*** Opening of Task input ***

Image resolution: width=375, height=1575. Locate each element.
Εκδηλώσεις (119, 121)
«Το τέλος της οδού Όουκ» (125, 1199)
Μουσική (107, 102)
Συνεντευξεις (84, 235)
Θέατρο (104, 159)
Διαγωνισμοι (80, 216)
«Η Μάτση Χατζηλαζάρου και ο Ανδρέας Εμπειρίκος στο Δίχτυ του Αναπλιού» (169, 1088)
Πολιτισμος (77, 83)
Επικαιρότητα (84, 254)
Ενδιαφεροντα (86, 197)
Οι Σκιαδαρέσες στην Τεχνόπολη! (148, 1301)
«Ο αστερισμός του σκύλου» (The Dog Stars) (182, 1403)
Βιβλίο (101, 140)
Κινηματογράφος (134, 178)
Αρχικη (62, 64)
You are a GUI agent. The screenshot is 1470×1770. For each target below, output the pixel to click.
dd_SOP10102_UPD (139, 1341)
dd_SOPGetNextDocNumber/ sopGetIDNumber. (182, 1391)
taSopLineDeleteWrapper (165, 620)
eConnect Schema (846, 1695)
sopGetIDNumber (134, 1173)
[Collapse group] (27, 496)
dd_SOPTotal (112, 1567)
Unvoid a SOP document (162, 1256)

*** Close of Task input ***

## Exercise details:
The lines above, from the start of the records through the one containing "Οι Σκιαδαρέσες στην Τεχνόπολη! (148, 1301)", are to be printed exactly, and nothing else is to be included.

## Written solution:
Image resolution: width=375, height=1575. Locate each element.
Εκδηλώσεις (119, 121)
«Το τέλος της οδού Όουκ» (125, 1199)
Μουσική (107, 102)
Συνεντευξεις (84, 235)
Θέατρο (104, 159)
Διαγωνισμοι (80, 216)
«Η Μάτση Χατζηλαζάρου και ο Ανδρέας Εμπειρίκος στο Δίχτυ του Αναπλιού» (169, 1088)
Πολιτισμος (77, 83)
Επικαιρότητα (84, 254)
Ενδιαφεροντα (86, 197)
Οι Σκιαδαρέσες στην Τεχνόπολη! (148, 1301)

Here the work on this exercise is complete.